75 5人目の婚約者
カクテル、数種類のお酒や割り材を混ぜたお酒。色々な種類があって、奥が深い。一時はまりかけたが、危険だからと手を引いた。
「カクテル製薬が作った薬は、既存のものと違い流行病の特効薬となりました。あれがなければ我が国でも多くの貴族や平民が亡くなっていたでしょう」
「わたくしも、罹患してしまいましたが、お薬のおかげもあって軽症ですみました」
リリアン様も微笑んでいるが、何の話だったか。
「カクテル伯爵家は、本来莫大な利益を得られるというのに格安で平民にも薬を与え勲章が授与されました。授与式の後の晩餐でゲルフォルトは自分の命が助かったのはこのためだったと悟ったと、そして、与えられた命だからこそ、他にも与えなければならないと考えたと……当時は随分と大層な事を言うと思っていましたが……、ゲルフォルトは不治の病の中、あなたと婚約して病を克服した者でした」
「ああ……あの女医と結婚した」
そこまで聞いて、ようやく思い出した。
「その伯爵さまがどうしてルビアナ国に恩を売ったので?」
「当時、最も被害が出ていたルビアナ国に対して、格安で薬を売っただけでなく、製造が間に合わないからと製造方法を教え、自国で生産ができるよう環境を整えて差し上げたのです」
「それは、聖人のようですね」
病床に伏していた婚約者だと言われれば思い出した。正直女医の方が印象に残っている。そして、婚約破棄を申し訳ないと新しい婚約者を斡旋してくれた。その先が大変なブラックだったので、そのころの時勢には疎い。流行風邪で大変なのはなんとなく聞いていた。

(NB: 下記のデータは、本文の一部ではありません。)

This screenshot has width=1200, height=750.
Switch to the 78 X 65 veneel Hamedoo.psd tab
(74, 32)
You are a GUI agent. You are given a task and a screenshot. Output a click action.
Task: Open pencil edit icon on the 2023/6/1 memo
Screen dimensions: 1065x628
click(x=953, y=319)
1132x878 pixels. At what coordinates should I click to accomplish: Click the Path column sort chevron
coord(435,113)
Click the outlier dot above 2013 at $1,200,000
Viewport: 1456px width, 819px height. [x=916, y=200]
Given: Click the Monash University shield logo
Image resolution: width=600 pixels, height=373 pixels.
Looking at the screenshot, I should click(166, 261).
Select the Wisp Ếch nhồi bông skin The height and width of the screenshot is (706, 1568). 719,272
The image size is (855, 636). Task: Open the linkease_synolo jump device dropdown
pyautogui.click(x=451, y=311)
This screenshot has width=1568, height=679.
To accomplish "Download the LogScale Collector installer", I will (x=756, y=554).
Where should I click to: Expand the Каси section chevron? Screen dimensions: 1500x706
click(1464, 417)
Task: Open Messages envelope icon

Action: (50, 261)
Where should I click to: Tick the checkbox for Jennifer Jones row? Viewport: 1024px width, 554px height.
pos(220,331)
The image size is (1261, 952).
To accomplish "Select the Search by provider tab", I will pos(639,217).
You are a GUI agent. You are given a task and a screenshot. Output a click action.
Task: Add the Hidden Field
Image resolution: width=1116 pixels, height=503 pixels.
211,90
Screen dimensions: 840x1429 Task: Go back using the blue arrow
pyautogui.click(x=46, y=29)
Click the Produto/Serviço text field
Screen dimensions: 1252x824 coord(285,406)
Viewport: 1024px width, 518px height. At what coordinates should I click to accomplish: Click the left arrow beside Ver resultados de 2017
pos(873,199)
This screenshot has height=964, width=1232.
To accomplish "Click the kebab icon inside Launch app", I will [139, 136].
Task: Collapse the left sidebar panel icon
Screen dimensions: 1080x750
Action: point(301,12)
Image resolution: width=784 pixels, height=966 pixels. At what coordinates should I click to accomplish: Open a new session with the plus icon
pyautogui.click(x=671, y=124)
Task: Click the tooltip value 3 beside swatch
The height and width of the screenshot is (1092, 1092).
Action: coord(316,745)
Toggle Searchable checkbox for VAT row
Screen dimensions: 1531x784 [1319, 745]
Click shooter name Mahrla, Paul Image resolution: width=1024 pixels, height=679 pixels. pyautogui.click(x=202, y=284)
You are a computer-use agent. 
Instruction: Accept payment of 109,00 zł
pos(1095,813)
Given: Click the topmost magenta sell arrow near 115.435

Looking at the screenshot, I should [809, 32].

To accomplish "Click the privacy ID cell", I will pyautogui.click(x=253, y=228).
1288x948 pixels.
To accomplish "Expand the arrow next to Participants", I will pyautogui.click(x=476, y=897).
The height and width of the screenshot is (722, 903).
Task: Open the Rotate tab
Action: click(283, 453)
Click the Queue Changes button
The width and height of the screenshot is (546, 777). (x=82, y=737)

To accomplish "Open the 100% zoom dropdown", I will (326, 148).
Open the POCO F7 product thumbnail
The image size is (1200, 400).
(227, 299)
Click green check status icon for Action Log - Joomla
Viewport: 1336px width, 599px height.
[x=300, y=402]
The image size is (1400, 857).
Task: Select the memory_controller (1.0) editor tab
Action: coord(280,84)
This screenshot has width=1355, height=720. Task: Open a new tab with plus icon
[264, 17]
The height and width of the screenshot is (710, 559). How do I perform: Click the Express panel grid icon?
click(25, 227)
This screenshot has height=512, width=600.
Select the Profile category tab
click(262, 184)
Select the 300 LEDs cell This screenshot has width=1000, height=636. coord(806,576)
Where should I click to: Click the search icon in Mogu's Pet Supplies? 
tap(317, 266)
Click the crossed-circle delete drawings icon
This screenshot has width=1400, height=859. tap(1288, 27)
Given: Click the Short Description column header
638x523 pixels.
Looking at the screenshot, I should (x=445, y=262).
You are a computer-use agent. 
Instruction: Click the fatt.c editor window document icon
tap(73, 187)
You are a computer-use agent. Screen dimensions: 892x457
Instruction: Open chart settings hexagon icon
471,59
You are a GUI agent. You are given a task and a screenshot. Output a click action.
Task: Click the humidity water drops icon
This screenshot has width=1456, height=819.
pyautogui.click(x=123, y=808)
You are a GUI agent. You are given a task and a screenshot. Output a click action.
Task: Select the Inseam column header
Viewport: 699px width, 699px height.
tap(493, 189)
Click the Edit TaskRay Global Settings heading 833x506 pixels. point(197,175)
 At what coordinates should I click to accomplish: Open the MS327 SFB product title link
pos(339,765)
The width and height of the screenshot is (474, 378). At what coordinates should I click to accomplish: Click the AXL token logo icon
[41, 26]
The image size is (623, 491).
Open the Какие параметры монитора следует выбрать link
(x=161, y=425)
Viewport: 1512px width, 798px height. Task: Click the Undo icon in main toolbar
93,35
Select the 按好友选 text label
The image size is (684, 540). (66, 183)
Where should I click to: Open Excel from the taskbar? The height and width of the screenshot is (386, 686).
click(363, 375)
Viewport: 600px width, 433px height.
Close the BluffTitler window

「あなたならば、カクテル伯爵からの推薦状を得ることができるでしょう」
「どうでしょうか……相手も私を覚えているといいのですが」
私はあまり覚えていない。
「命を助けてくれた相手を忘れることはないでしょう。もちろん、魔法石の使用目的は伝えず、ソレイユ家が任された貿易の一環ということにしてもらいます」
「かしこまりました」
他国に聖力の保存ができる可能性は知られたくないことだ。
「もちろん、ルビアナ国との新たな関係構築のための使者としての肩書を国からも与えます。ソレイユ家は元々外交にも特化しているので、跡取りがそれを担っても不思議はありませんから」
国の後ろ盾があるのはいいことだ。
「片道で一か月ほどの旅路でしょうか、雪山は流石に難しいので、雪解け後の出発ですか」
準備時間はあるが、結構大変な日程だ。
「その心配はありません。ソレイユ家は飛行船を所有しているのですから、来週には出立が可能でしょう。日程はレオンに任せますから、あなたは心配しなくて大丈夫です」
準備期間が死んだ。王妃様は、自分基準なので、たまにとても厳しい課題を当たり前に押し付けてくる。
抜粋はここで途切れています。